After Sofia Coppola won an Oscar for Best Screenplay for Lost in Translation, and then her Marie Antoinette won an Oscar for Best Costume Design, she made Somewhere (2010), which was barely noticed. It tells the story of a successful Hollywood actor, Johnny Marco (Stephen Dorff), who spends time drinking, going to parties, and having sex, but nevertheless struggles to fill a gnawing emptiness in his life. Things change when his ex-wife suddenly drops off their daughter Cleo (Elle Fanning) for an indefinite stay, and Johnny begins to realize the importance of family. Coppola’s touches are extremely subtle as Johnny slowly observes things and pieces things together. The movie has an almost Antoninoi-esque vibe that may try the patience of many American viewers. But for the adventurous, it’s a very touching and quite wonderful film. The late Harris Savides provided the lovely, hazy cinematography.
Another cult director, Don Coscarelli (Phantasm, John Dies at the End) adapted a story by cult author Joe R. Lansdale and came up with an almost-cult classic, Bubba Ho-Tep (2002). Bruce Campbell stars as Elvis Presley, alive and well and living in an old folks’ home. One of his fellow patients is none other than John F. Kennedy, also alive and well, but now looking like a black man (played by Ossie Davis). It turns out that these two, whoever they really are, are all that stands between the rest of the world and a marauding ancient mummy. Coscarelli does a wonderful job of balancing humor, terror, and suspense for a truly oddball entertainment that deserves several viewings, preferably late at night.
The Weight of Water
Director Kathryn Bigelow made history when she became the first woman to win the Best Director Oscar, in 2010, for The Hurt Locker, but back in 2002, she couldn’t get arrested. Her K-19: The Widowmaker opened to tepid reviews and box office, and her even better The Weight of Water (2000) barely opened at all. (It sat on the shelf for nearly two years.) In the present day, a newspaper photographer (Catherine McCormack), her poet husband (Sean Penn), the poet’s brother (Josh Lucas), and his nude-sunbathing girlfriend (Elizabeth Hurley) board a fancy luxury boat for a cruise around an island off the coast of New Hampshire. They seek clues to a 100-year-old murder case involving an immigrant woman, Maren Hontvedt (Sarah Polley). Bigelow brilliantly uses the physical environment, as well as the sense of both impending sex and violence, to raise the stakes and connect the two stories.

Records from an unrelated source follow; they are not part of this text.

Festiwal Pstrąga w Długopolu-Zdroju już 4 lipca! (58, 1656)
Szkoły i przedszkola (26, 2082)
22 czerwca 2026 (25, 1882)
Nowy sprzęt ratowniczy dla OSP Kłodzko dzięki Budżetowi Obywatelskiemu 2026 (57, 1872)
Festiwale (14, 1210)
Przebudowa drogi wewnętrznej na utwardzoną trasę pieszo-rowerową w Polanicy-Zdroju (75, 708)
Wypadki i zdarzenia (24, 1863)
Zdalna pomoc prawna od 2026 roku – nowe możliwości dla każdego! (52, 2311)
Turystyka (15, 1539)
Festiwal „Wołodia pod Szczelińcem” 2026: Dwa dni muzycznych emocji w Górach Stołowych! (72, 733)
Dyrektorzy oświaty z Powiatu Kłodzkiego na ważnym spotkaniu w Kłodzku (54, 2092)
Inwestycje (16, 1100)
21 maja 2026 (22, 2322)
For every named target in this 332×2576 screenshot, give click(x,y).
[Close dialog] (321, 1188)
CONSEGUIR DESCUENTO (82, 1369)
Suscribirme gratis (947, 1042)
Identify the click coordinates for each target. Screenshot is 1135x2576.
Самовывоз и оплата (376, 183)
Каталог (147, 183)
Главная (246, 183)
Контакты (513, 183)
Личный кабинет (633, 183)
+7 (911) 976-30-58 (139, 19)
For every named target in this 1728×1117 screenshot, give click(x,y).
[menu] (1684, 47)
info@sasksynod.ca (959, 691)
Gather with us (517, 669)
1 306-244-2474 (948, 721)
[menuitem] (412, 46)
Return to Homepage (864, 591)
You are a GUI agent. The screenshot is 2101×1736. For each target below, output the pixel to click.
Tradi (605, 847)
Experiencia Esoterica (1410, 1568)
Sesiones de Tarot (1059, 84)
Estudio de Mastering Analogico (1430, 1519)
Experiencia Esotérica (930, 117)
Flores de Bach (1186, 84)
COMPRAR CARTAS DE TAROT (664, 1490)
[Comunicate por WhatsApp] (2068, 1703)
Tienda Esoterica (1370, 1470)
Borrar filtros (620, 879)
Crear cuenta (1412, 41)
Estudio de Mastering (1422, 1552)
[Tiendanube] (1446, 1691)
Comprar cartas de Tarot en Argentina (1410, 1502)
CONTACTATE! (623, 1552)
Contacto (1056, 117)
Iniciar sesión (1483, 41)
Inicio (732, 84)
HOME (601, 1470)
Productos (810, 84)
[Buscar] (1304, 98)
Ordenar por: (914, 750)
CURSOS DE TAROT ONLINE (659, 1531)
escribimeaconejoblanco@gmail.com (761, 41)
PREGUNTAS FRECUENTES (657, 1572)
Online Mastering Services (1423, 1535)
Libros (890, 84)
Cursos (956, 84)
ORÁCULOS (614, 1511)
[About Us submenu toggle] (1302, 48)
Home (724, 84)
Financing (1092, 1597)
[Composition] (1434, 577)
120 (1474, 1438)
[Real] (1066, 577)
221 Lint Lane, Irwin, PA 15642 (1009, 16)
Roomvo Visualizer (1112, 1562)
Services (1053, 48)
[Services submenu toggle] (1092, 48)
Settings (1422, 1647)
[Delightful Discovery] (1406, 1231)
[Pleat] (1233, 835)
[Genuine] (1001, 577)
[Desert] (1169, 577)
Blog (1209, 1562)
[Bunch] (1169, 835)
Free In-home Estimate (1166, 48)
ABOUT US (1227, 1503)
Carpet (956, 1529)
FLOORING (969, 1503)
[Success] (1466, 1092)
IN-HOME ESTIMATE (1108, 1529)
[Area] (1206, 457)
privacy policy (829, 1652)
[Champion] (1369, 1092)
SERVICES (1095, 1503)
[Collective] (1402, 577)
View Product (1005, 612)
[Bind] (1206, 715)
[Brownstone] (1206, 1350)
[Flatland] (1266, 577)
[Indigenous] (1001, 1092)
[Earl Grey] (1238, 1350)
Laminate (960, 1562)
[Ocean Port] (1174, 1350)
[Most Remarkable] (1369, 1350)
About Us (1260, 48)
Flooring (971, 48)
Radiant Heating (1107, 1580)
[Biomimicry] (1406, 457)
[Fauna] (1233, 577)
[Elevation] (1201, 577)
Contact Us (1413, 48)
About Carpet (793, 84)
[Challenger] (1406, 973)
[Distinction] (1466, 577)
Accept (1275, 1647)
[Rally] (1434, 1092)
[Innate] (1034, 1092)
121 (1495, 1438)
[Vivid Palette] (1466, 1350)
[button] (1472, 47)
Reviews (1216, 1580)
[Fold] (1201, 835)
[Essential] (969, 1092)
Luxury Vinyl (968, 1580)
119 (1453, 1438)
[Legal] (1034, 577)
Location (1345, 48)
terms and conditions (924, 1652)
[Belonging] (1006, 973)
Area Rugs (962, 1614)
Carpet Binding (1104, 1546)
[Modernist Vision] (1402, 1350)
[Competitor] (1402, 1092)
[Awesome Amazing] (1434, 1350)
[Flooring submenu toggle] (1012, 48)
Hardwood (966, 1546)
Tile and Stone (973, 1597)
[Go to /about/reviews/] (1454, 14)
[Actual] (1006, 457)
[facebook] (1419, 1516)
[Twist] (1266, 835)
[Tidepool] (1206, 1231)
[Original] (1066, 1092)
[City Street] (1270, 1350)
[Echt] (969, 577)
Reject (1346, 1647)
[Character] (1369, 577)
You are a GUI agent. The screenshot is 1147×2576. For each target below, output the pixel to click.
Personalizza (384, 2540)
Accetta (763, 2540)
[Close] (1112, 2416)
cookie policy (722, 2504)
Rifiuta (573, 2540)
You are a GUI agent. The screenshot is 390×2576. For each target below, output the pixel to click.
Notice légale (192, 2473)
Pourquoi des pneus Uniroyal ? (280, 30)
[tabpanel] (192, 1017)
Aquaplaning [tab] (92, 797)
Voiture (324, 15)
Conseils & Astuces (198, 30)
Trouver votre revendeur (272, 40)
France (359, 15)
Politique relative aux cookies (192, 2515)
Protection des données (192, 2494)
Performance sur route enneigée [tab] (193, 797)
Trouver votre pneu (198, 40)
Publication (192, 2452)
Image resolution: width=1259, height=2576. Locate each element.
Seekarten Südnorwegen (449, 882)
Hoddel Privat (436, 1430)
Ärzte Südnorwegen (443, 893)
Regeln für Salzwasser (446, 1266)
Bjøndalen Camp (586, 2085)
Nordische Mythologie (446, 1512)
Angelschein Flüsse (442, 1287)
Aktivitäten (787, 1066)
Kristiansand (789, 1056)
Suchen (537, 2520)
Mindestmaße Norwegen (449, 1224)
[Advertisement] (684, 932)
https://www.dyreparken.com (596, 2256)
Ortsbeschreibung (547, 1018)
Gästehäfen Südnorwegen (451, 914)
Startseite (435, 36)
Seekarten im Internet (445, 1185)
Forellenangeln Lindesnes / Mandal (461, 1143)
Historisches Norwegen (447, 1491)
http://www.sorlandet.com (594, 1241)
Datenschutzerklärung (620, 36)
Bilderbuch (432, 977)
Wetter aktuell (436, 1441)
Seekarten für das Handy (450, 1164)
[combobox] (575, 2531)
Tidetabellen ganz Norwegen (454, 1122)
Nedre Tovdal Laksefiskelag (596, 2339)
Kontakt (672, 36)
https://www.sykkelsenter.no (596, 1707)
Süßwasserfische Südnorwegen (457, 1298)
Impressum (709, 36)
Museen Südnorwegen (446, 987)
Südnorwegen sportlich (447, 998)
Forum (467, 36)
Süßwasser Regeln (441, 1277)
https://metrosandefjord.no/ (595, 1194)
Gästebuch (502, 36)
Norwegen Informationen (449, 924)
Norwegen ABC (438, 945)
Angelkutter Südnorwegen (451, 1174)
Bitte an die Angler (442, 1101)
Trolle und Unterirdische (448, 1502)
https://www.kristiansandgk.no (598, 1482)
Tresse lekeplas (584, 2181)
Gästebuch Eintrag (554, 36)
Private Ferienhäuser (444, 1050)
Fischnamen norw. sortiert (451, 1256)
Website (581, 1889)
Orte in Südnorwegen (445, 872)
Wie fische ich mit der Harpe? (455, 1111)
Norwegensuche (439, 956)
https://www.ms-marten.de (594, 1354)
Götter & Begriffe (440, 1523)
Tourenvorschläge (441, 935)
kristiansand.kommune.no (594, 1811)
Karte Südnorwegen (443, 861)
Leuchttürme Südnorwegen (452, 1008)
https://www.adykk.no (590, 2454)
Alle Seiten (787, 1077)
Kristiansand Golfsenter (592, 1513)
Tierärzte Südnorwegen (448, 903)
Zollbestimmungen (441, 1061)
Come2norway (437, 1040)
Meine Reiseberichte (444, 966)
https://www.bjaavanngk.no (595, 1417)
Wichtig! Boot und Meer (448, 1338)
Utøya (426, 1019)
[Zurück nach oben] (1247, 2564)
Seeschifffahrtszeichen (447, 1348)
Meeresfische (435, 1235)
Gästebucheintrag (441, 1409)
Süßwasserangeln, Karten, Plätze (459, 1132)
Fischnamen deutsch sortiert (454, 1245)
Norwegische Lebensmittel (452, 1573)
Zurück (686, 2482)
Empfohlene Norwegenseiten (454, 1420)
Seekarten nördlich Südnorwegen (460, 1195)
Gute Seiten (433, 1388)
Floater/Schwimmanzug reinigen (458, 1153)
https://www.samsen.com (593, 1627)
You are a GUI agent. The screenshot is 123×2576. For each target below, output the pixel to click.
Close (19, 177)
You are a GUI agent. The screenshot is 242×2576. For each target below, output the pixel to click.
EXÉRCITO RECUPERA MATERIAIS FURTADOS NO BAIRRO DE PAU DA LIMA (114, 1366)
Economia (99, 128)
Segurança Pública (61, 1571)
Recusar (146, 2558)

In Heartbreakers (2001) a well-preserved mother, Max (Sigourney Weaver), and her sexually ripe daughter, Page (Jennifer Love Hewitt), are involved in a scam in which the mother marries rich men, who the daughter then seduces, leading to divorce and huge settlements. Their latest target is a wealthy old chain smoker, played with absolute genius by Gene Hackman, but they hit a snag when Page falls genuinely in love (with Jason Lee). Plus, their previous target (Ray Liotta) is not through with them yet. Directed by David Mirkin, a veteran of The Simpsons, the film is long, but it sustains its tone, isn’t afraid of sexual situations, and keeps the laughs coming. The talented cast also includes Anne Bancroft, Jeffrey Jones, Nora Dunn, Ricky Jay, Sarah Silverman, Zach Galifianakis, and Carrie Fisher.